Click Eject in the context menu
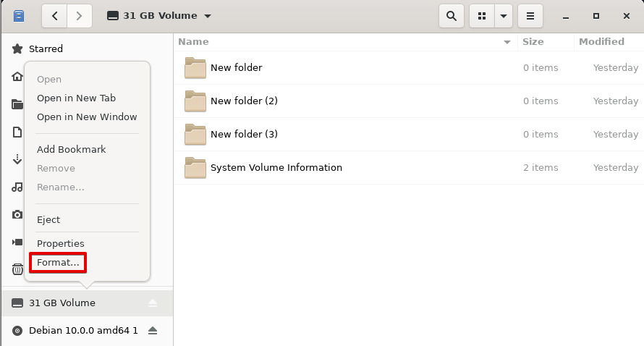Screen dimensions: 644x346 click(48, 220)
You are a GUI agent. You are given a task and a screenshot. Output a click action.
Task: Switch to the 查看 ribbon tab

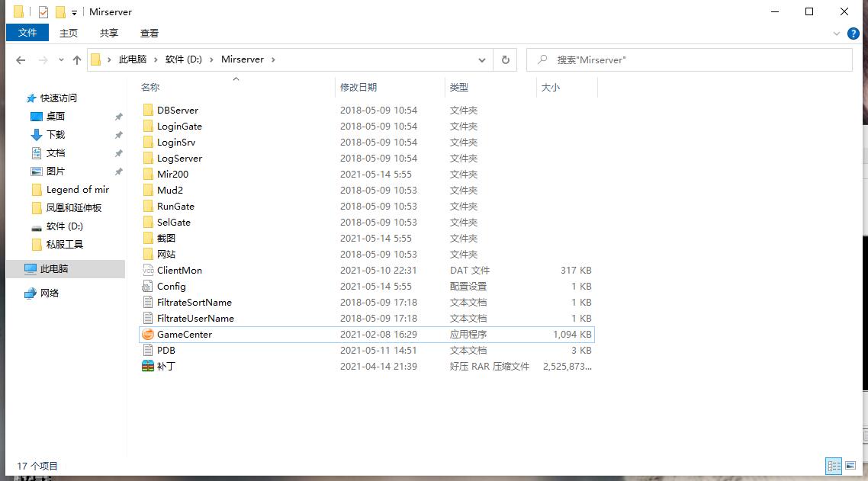pyautogui.click(x=149, y=33)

====

> [HOW TO COMPLETE THIS TASK]:
There should be an exact restatement of the lines from the line with "You are a GUI" through the last line of the entries above, and no pictures in it.

> [RESPONSE TO THIS EXERCISE]:
You are a GUI agent. You are given a task and a screenshot. Output a click action.
Task: Switch to the 查看 ribbon tab

pyautogui.click(x=149, y=33)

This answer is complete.